Two Irishmen Walk Out Of A Bar. Hey, It Could Happen.

A Irishman, Englishman and a black guy are all in the maternity ward. The doctor comes through with congratulations to them all, explaining that they are all the proud new fathers of baby sons. However he says, there has been a problem. "We were really busy, and somehow we have managed to get your three sons mixed up." In order to sort the situation out the doctor suggests they draw lots to see who gets first choice. The result is that the Irishman gets first choice. The Doctor takes the Irishman through to the three babies. "I'll take that one," he says pointing to the little black child. "Hold on," says the doctor, "that's obviously not your son, he's as brown as a chocolate bar and both you and your wife are white." "I know," replies the Irishman, "but one of the other two is English, and I'm just not prepared to take that risk."

An Irishman was flustered not being able to find a parking space in a large mall's parking lot. "Lord," he prayed, "I can't stand this. If you open a space up for me, I swear I'll give up drinking me whiskey, and I promise to go to church every Sunday." Suddenly, the clouds parted and the sun shone on an empty parking spot. Without hesitation the Irishman said, "Never mind,I found one."

Q. How can you tell that an Irishman is married?
A. He eats his potatoes cooked.

Q. Why did the Irishman cross the road?
A. To pass out in the other ditch.

Q. What's an Irish homosexual?
A. An Irishman who likes girls more than whiskey.
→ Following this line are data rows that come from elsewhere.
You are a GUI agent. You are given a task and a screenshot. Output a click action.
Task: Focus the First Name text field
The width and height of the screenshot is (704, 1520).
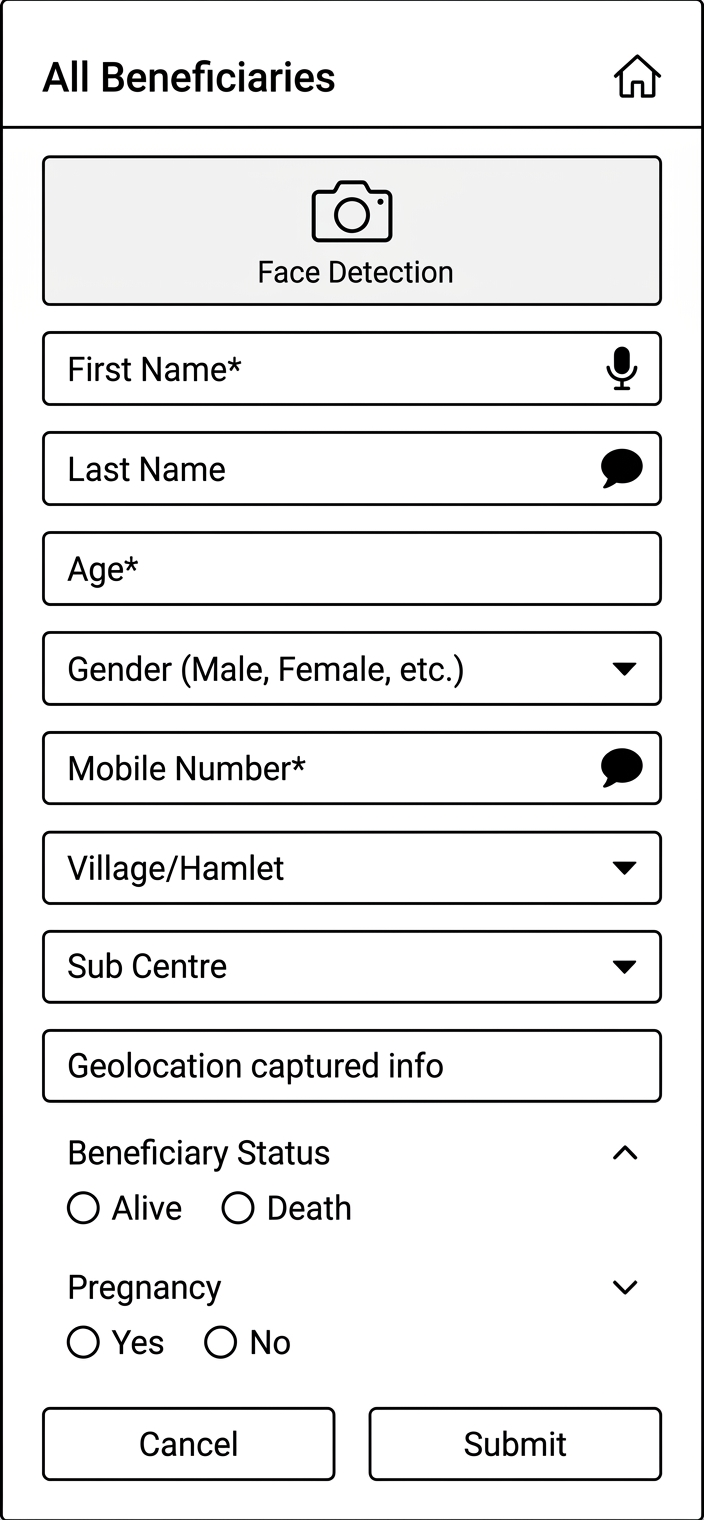(320, 369)
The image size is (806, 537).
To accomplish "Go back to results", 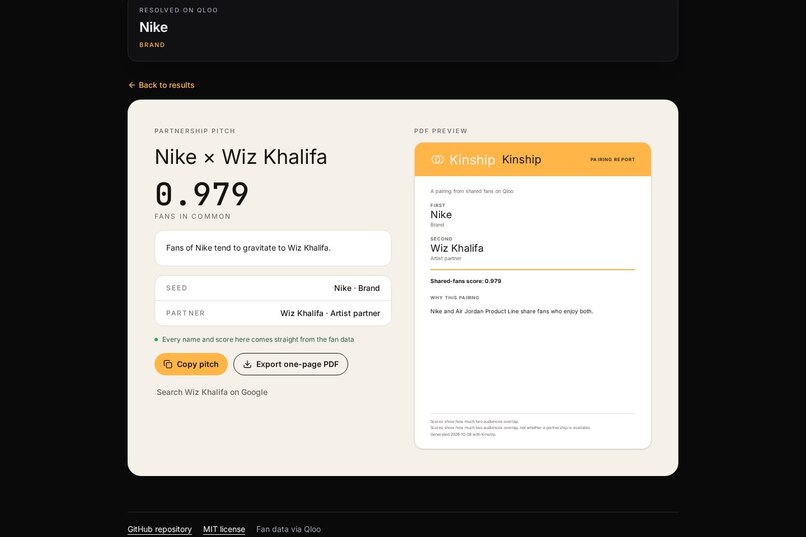I will point(161,85).
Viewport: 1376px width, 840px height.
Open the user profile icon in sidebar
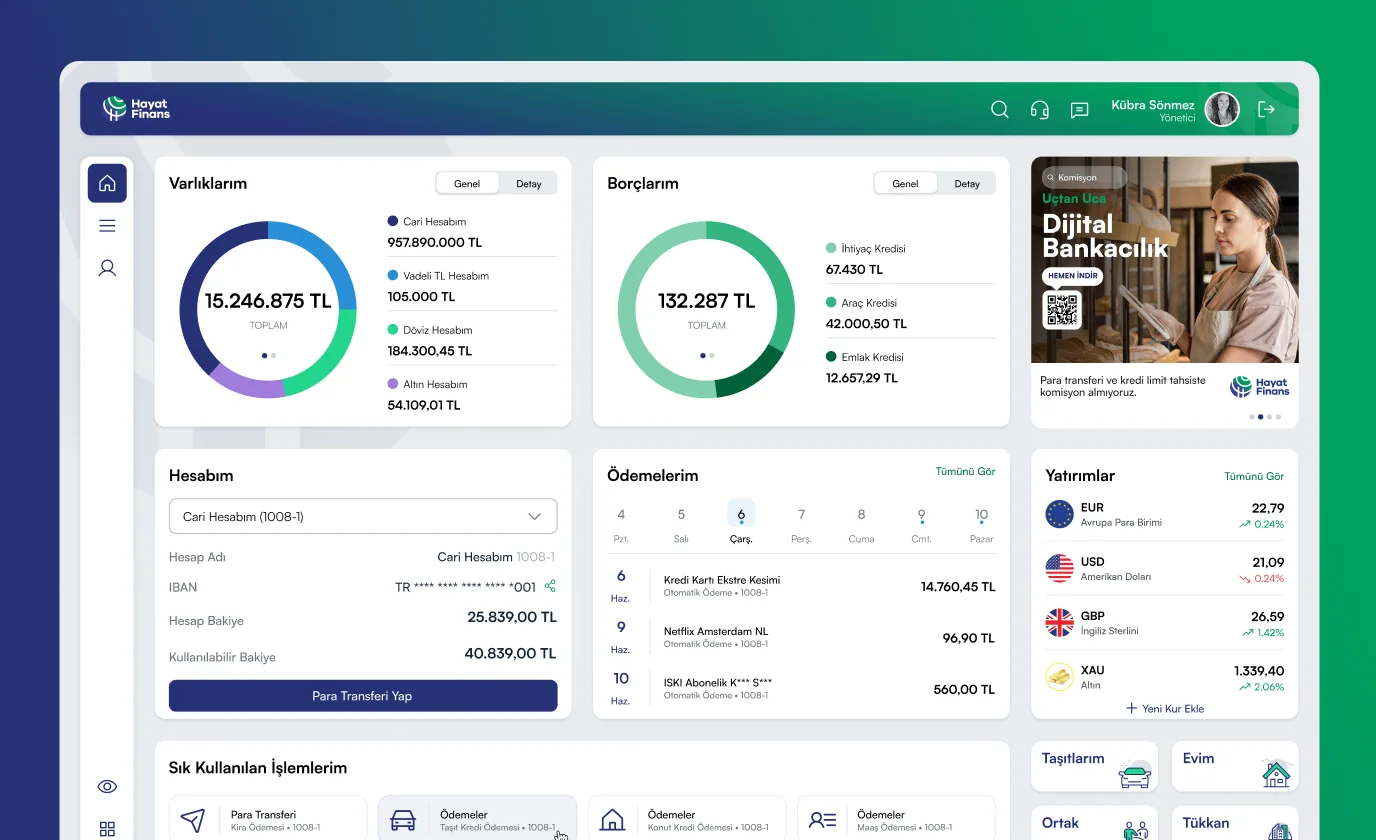(x=107, y=268)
Q. What's the difference between St. Patrick's Day and Martin Luther King Day?
A. On St. Patrick's Day, everybody wishes they were Irish.

Q. What's the difference between a Kennedy and an Irishman?
A. After three shots the Irish guy is still standing.

Woman: "Help, help, an Irishman tried to rape me!"
Cop: "How do you know he was Irish?"
Woman: "I had to help him."

Q. Why don't Irish men ever exercise?
A. They figure if God had wanted them to bend over, He would have put the booze on the floor.

"Dad," asked the kid, "can I have five dollars to buy a guinea pig?"
"Aw son, here's twenty dollars, son. Go find yourself a nice Irish girl."

Q. Did you hear about the guy who was half Irish, half Jewish?
A. He wanted a drink but he couldn't bring himself to buy one.

Q. Where does an Irish family go on vacation?
A. A different bar.

Q. What do you get when you cross a black with a Irishman?
A. Leprecoon.

Q. What's an Irish 7-course meal?
A. A 6-pack and a potato.

Normally I try to keep the FRIDAY FLICKS contained to YouTube because they're clean, easy and pop-up free, but there's been a disturbing trend of shitty copies of movies making their way online lately. For example, if I wanted to feature Leprechaun in the Hood (with Ice T!) all of the copies I can find have this shitty grid pattern. (one and two -- this happens for almost all movies uploaded between October and November of last year, and belonging to 'named' accounts. So as an alternative -- and make sure your popup blockers are turned on -- you can check out 2000's Leprechaun in the Hood [download] or 1997's Leprechaun in Space [download].

Young Schmitty was taking confession, when he told the Irish priest that he was having impure thoughts about his sister. "Is this a sin, Father?" he asked. The priest nodded and said, "Yes Schmitty, indeed it is a sin...Look at the two beautiful brothers you have."